Set out every line of the listing below as a numbered list, skipping any blank lines.

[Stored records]
=====
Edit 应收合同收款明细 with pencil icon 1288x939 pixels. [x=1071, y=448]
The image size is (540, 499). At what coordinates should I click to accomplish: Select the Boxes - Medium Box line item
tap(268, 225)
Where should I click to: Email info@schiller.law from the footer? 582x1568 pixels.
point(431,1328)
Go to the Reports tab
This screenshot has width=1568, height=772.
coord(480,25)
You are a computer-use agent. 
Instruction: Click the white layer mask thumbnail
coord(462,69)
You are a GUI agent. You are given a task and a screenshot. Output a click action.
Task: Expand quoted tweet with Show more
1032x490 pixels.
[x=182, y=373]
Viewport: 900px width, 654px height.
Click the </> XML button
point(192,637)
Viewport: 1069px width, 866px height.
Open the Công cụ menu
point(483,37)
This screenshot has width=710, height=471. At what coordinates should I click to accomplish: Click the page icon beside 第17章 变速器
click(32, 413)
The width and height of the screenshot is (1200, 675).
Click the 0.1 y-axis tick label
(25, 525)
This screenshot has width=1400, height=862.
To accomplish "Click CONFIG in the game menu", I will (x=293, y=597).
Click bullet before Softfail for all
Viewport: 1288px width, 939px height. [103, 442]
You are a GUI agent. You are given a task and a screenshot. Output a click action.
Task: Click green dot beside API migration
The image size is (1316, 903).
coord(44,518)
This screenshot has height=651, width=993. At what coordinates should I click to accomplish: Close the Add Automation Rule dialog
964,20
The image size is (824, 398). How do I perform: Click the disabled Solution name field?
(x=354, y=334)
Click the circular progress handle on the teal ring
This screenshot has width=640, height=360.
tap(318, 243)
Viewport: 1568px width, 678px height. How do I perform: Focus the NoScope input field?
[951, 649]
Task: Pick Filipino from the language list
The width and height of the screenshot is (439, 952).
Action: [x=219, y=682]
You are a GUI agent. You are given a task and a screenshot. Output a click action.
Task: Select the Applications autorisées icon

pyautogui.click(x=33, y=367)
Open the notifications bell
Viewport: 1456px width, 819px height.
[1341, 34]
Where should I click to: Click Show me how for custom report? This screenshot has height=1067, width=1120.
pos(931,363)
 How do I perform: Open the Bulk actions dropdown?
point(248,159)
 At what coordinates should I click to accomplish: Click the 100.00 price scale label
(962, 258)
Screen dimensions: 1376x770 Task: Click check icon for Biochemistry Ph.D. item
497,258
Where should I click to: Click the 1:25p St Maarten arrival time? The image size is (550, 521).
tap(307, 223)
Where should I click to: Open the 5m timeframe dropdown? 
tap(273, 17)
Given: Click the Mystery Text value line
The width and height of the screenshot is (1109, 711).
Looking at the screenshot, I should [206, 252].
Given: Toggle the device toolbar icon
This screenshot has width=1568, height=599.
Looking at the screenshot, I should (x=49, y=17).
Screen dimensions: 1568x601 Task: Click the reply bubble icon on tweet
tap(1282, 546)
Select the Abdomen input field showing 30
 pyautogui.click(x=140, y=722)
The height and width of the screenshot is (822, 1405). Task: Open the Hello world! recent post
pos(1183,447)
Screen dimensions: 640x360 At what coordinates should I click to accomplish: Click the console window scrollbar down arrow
=====
EXPECTED ANSWER:
1. Edit 应收合同收款明细 with pencil icon 1288x939 pixels. [x=1071, y=448]
2. The image size is (540, 499). At what coordinates should I click to accomplish: Select the Boxes - Medium Box line item
3. tap(268, 225)
4. Where should I click to: Email info@schiller.law from the footer? 582x1568 pixels.
5. point(431,1328)
6. Go to the Reports tab
7. This screenshot has width=1568, height=772.
8. coord(480,25)
9. You are a computer-use agent. 
10. Instruction: Click the white layer mask thumbnail
11. coord(462,69)
12. You are a GUI agent. You are given a task and a screenshot. Output a click action.
13. Task: Expand quoted tweet with Show more
14. 1032x490 pixels.
15. [x=182, y=373]
16. Viewport: 900px width, 654px height.
17. Click the </> XML button
18. point(192,637)
19. Viewport: 1069px width, 866px height.
20. Open the Công cụ menu
21. point(483,37)
22. This screenshot has width=710, height=471. At what coordinates should I click to accomplish: Click the page icon beside 第17章 变速器
23. click(32, 413)
24. The width and height of the screenshot is (1200, 675).
25. Click the 0.1 y-axis tick label
26. (25, 525)
27. This screenshot has width=1400, height=862.
28. To accomplish "Click CONFIG in the game menu", I will (x=293, y=597).
29. Click bullet before Softfail for all
30. Viewport: 1288px width, 939px height. [103, 442]
31. You are a GUI agent. You are given a task and a screenshot. Output a click action.
32. Task: Click green dot beside API migration
33. The image size is (1316, 903).
34. coord(44,518)
35. This screenshot has height=651, width=993. At what coordinates should I click to accomplish: Close the Add Automation Rule dialog
36. 964,20
37. The image size is (824, 398). How do I perform: Click the disabled Solution name field?
38. (x=354, y=334)
39. Click the circular progress handle on the teal ring
40. This screenshot has width=640, height=360.
41. tap(318, 243)
42. Viewport: 1568px width, 678px height. How do I perform: Focus the NoScope input field?
43. [951, 649]
44. Task: Pick Filipino from the language list
45. The width and height of the screenshot is (439, 952).
46. Action: [x=219, y=682]
47. You are a GUI agent. You are given a task and a screenshot. Output a click action.
48. Task: Select the Applications autorisées icon
49. pyautogui.click(x=33, y=367)
50. Open the notifications bell
51. Viewport: 1456px width, 819px height.
52. [1341, 34]
53. Where should I click to: Click Show me how for custom report? This screenshot has height=1067, width=1120.
54. pos(931,363)
55.  How do I perform: Open the Bulk actions dropdown?
56. point(248,159)
57.  At what coordinates should I click to accomplish: Click the 100.00 price scale label
58. (962, 258)
59. Screen dimensions: 1376x770 Task: Click check icon for Biochemistry Ph.D. item
60. 497,258
61. Where should I click to: Click the 1:25p St Maarten arrival time? The image size is (550, 521).
62. tap(307, 223)
63. Where should I click to: Open the 5m timeframe dropdown? 
64. tap(273, 17)
65. Given: Click the Mystery Text value line
66. The width and height of the screenshot is (1109, 711).
67. Looking at the screenshot, I should [206, 252].
68. Given: Toggle the device toolbar icon
69. This screenshot has width=1568, height=599.
70. Looking at the screenshot, I should (x=49, y=17).
71. Screen dimensions: 1568x601 Task: Click the reply bubble icon on tweet
72. tap(1282, 546)
73. Select the Abdomen input field showing 30
74.  pyautogui.click(x=140, y=722)
75. The height and width of the screenshot is (822, 1405). Task: Open the Hello world! recent post
76. pos(1183,447)
77. Screen dimensions: 640x360 At what coordinates should I click to accomplish: Click the console window scrollbar down arrow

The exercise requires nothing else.